Keywords:Radiocesium, Forest, Transfer, Litter layer

Radiocesium deposited on forest area is initially intercepted by forest canopy and subsequently deposits on forest floor in association with rainwater and litter-fall. The intercepted radiocesium by the canopy acts as a source of secondary radioactive contamination of forest floor, however those effects on the accumulation of radiocesium to litter and soil layers have not been assessed quantitatively.
We investigated the transfer of canopy-intercepted radiocesium to the forest floor during 4 years following the Fukushima Daiichi Nuclear Power Plant accident. The cesium-137 (137Cs) contents in throughfall, stemflow, and litterfall were monitored in two coniferous stands (plantation of Japanese cedar) and a mixed deciduous broad-leaved forest stand (Japanese oak with red pine).
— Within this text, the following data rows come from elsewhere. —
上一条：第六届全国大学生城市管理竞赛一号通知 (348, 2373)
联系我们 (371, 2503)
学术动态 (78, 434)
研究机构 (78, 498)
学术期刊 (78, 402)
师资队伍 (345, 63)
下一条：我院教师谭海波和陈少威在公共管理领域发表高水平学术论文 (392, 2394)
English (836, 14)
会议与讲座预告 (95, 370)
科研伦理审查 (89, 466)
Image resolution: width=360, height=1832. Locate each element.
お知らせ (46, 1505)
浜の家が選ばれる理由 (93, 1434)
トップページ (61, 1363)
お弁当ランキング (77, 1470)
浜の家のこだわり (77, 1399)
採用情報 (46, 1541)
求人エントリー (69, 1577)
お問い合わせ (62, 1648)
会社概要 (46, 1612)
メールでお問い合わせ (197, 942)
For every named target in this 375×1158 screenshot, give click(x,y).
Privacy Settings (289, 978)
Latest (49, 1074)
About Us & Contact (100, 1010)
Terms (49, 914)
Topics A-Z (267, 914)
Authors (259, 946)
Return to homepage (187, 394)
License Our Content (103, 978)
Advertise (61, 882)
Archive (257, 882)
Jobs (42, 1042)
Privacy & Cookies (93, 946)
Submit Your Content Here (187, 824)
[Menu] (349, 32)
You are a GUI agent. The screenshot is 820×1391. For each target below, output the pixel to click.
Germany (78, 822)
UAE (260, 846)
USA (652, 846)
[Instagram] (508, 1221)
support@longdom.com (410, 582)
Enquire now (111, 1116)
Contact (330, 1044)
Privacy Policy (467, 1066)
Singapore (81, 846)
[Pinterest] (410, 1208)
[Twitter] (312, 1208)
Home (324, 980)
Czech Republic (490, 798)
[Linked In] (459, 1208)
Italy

We also measured the gamma count rate of radiocesium at the forest floor using a portable Ge gamma-ray detector.
Total Cs-137 deposition flux from the canopy to forest floor for the mature cedar, young cedar, and the mixed broad-leaved stands were 166 kBq/m2, 174 kBq/m2, and 60 kBq/m2, respectively. These values correspond to 38%, 40% and 13% of total atmospheric input after the accident. The spatial pattern of radiocesium at the forest floor have not changed during monitoring period, suggesting that radiocesium partitioning and leaching by the forest canopy is rather constant over time. We investigated temporal change of radiocesium inventory in litter and soil layer in the study site (Takahashi et al., 2015; NRA, 2015), which was later compared with the radiocesium depositional flux onto forest floor. The radiocesium inventory in litter layer decreased with time in all the forest sites, although the radiocesium continuously deposited on the forest floor (~ 400 Bq/m2/day). The radiocesium migration rate from the litter layer to the underlain mineral soil layer was estimated based on the analysis of the measured temporal changes of depositional flux to forest floor and inventory in litter and soil layers.